Return each line of the entries that mentions the word "Focus".

(Stored items from a collection)
§ §

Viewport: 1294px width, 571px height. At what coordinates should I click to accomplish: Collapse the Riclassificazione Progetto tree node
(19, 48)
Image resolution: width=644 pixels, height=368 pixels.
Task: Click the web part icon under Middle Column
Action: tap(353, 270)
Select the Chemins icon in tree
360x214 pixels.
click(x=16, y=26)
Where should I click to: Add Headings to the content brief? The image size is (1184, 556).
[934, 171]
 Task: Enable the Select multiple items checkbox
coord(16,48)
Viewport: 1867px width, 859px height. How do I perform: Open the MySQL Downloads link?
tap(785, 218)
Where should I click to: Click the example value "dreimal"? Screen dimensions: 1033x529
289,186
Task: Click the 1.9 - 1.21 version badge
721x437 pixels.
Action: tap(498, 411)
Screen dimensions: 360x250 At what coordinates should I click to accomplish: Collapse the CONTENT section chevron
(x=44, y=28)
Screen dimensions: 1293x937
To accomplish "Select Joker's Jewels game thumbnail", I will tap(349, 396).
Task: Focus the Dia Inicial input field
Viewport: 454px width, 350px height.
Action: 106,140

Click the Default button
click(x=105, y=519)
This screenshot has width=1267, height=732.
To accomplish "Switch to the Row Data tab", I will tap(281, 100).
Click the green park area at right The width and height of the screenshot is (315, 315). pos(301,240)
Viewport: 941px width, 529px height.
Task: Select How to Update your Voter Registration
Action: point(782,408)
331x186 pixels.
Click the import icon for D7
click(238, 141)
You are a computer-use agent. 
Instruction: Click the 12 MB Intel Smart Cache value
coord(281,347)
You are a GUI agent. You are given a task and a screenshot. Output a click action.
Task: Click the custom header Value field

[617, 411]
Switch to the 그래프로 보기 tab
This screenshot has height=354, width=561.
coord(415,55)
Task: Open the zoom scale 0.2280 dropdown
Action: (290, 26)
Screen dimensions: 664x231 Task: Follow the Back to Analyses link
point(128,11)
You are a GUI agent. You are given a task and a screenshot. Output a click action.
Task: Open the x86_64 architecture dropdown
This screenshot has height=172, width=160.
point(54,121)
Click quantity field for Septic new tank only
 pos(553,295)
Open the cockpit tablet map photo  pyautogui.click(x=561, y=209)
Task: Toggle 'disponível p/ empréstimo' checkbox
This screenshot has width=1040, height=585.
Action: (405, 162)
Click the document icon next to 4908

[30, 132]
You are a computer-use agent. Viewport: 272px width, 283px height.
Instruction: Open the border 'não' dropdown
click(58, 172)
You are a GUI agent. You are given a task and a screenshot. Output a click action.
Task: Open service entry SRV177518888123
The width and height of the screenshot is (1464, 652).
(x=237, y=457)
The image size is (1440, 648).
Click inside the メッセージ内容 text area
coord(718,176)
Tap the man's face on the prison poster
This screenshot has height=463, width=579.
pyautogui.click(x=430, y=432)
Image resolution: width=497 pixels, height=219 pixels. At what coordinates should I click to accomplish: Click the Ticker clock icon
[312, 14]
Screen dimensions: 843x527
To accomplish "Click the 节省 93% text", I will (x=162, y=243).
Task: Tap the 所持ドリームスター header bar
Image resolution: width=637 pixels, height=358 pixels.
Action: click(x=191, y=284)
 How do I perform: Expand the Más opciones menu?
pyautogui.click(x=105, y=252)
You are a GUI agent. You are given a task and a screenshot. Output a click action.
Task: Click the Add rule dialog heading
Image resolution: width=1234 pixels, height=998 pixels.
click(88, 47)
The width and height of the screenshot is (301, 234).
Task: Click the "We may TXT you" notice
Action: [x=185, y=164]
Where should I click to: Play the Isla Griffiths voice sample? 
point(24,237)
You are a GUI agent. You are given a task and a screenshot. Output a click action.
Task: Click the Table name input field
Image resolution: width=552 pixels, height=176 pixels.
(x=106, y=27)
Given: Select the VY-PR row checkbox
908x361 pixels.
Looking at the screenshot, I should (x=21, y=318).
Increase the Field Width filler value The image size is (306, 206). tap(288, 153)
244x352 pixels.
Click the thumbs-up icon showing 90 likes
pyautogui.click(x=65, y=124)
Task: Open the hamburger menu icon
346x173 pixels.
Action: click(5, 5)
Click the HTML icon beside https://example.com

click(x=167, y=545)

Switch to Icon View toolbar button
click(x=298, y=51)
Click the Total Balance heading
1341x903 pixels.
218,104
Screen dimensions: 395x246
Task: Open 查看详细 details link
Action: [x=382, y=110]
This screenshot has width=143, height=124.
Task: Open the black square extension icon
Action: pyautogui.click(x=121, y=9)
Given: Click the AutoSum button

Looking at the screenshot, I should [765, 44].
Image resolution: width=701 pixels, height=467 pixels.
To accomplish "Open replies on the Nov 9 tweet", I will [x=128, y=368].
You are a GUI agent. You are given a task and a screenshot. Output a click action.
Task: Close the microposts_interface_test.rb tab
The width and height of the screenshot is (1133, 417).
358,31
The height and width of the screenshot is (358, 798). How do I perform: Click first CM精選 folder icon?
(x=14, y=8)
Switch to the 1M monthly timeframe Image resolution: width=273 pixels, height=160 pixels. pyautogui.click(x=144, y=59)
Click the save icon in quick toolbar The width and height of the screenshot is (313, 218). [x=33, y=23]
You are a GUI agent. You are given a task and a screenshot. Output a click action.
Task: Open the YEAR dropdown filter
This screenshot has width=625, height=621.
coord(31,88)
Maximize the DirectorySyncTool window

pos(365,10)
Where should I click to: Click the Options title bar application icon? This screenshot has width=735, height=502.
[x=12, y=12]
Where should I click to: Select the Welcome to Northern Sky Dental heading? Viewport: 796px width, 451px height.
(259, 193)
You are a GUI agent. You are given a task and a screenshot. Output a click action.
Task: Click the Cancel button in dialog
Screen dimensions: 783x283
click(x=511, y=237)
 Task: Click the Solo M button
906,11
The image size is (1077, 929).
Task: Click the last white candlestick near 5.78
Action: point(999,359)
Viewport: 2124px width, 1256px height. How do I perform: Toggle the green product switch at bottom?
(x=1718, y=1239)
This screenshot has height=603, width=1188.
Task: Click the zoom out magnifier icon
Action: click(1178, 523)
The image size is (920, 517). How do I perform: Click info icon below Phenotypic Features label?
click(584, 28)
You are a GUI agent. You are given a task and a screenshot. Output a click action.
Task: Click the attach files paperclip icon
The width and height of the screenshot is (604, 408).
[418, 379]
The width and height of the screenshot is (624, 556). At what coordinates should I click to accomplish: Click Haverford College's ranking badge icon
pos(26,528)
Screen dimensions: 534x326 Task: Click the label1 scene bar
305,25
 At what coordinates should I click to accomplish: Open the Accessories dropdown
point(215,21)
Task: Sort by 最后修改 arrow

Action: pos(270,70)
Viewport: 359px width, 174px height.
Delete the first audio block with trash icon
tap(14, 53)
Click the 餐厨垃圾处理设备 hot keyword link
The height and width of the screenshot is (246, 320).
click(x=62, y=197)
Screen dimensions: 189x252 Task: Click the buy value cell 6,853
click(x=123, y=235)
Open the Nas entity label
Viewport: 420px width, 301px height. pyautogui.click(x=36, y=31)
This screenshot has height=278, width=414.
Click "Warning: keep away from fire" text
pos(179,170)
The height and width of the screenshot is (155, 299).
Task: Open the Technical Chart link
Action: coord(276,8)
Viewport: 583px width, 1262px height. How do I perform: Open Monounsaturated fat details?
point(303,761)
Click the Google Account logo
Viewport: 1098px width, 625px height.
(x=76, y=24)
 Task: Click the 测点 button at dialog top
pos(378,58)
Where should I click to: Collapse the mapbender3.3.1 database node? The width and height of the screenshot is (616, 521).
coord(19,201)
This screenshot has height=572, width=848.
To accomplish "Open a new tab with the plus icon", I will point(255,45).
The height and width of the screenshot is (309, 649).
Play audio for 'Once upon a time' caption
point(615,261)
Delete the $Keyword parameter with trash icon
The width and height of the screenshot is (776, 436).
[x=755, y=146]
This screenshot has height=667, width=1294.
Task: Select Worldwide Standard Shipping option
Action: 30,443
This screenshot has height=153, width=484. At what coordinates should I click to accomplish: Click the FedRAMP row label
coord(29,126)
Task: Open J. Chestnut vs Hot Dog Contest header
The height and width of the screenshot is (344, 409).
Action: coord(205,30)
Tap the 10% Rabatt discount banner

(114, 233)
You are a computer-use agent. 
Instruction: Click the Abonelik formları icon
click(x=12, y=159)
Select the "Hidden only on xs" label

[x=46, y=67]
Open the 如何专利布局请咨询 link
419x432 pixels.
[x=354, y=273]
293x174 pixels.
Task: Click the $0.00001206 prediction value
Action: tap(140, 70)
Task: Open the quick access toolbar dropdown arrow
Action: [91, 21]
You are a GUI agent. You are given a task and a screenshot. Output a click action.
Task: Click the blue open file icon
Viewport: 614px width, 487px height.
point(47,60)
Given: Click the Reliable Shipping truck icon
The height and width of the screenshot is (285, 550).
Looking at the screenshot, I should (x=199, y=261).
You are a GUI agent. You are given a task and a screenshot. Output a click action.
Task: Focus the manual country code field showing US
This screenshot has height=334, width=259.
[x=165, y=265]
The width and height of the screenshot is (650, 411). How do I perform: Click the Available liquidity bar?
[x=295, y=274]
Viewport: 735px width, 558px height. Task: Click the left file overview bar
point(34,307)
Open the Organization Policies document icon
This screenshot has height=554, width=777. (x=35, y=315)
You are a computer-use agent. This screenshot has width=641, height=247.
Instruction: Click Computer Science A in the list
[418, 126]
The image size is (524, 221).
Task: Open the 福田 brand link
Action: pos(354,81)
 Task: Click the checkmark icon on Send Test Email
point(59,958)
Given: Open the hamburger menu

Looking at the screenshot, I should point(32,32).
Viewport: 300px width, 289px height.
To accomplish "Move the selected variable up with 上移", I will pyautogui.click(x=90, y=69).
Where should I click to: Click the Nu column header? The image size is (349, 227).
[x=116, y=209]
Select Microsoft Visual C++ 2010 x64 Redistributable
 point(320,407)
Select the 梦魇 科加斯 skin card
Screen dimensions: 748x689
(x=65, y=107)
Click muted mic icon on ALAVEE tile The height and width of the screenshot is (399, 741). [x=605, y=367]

§ §

● **Your solution**
Task: Focus the Dia Inicial input field
Task: Focus the manual country code field showing US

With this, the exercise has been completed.